On June 21, 2012, our wholly-owned subsidiary, SCS, filed suit against AGR following unsuccessful negotiations to address the cost overruns associated with the Sabu-1 well drilled off the coast of the Republic of Guinea. The suit was filed in London, England in the High Court of Justice, Queen’s Bench Division, Technology and Construction Court.  SCS is seeking to recover damages and other relief from AGR for claims of mismanagement of the drilling of the Sabu-1 well and various breaches of contract that resulted in the cost overruns. Among other things, the lawsuit alleges that AGR mismanaged the selection, reconditioning and crew staffing for the Jasper Explorer drilling rig used to drill the Sabu-1 well, mismanaged other subcontractor relationships, failed to seek cost relief from its subcontractors, and failed to return to SCS inventory purchased by SCS but not used in the drilling of Sabu-1 well.
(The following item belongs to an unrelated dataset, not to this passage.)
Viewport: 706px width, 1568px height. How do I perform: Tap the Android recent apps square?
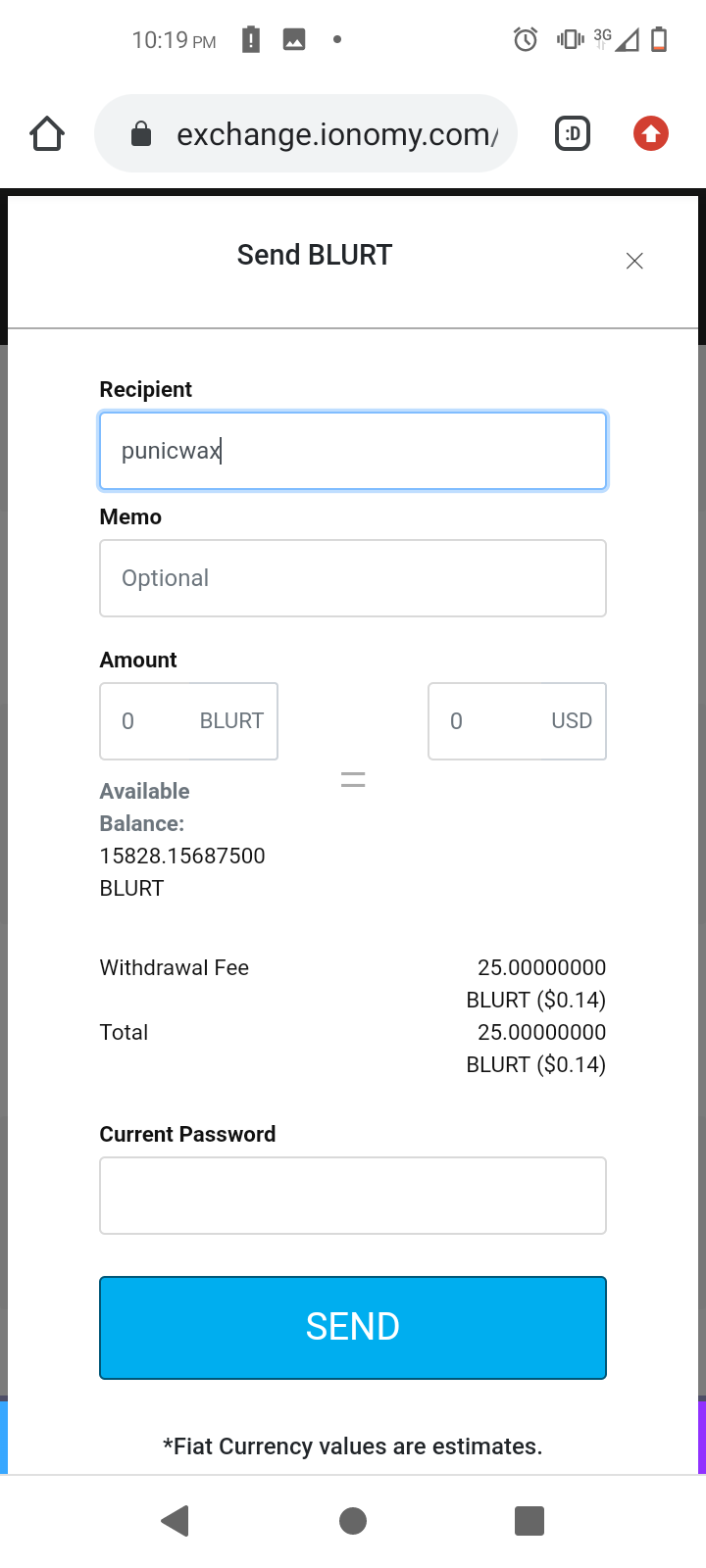[530, 1521]
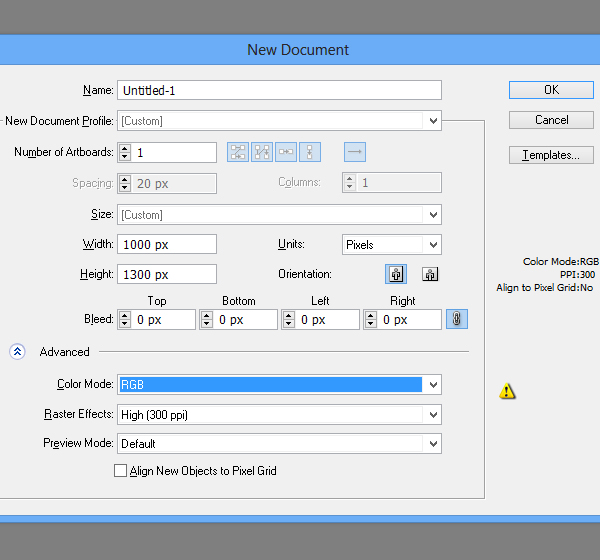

On October 1, 2012, AGR filed a defense denying SCS’s allegations and asserting a counterclaim for $22.2 million which AGR alleges to be the outstanding amount owed on the Sabu-1 drilling project, and seeking other unspecified damages and relief, including damages for loss of management time and associated expenses, a full indemnity for a claim brought by Jasper against AGR, and interest on any damages awarded.  SCS filed a reply to AGR’s defense on December 3, 2012 and responded by denying AGR’s counterclaim. The parties are now awaiting further instructions from the court.

 

As of December 31, 2012 we have paid AGR a total of $107.6 million on a gross basis, or $82.9 million for our 77% share for costs associated with the drilling of the Sabu-1 well. Additionally, $19.2 million remains in an escrow account established to fund the well drilling project. As described above, our claim against AGR seeks recovery of monies paid out as a result of AGR’s mismanagement of the project. In addition to the amounts paid, to comply with relevant accounting rules, we have accrued an additional $21.5 million of costs on a gross basis for costs AGR claims are associated with the drilling of the Sabu-1 well. We have not paid these funds to AGR and dispute AGR’s entitlement to these funds. Additionally, AGR holds $8.8 million on a gross basis of excess materials acquired during the drilling of the Sabu-1 well. We dispute AGR’s entitlement to these assets. Finally, an additional amount of $9.5 million on a gross basis or $7.3 million based on the 77% share we held is sought by AGR. Because of our claim, and because we dispute the validity of these charges, we have not accrued for this amount. We have assessed the status of AGR’s claims and have concluded that although an adverse judgment is reasonably possible, it is not probable. As a result, no provision for the $9.5 million has been made in the consolidated financial statements. In our opinion, the outcome of this dispute will not have a material effect on our financial condition and results of operations.

 

COMMITMENTS AND CONTINGENCIES

 

Operating Leases

 

We lease office space under long-term operating leases with varying terms. Most of the operating leases contain renewal and purchase options. We expect that in the normal course of business, the majority of operating leases will be renewed or replaced by other leases.

 

The following is a schedule by years of minimum future rental payments required under operating leases that have initial or remaining noncancellable lease terms in excess of one year as of December 31, 2012:

 

Years ending June 30:
(in thousands)

 

 

 

2013

 

$

168

 

2014

 

374

 

2015

 

256

 

2016

 

 

2017

 

 

Total minimum payments required

 

$

798

 

 

Rent expense included in net loss from operations for the three and six month periods ended December 31, 2012 was $0.1 million and $0.2 million, compared to $0.1 million and $0.2 million for the three and six month periods ended December 31, 2011.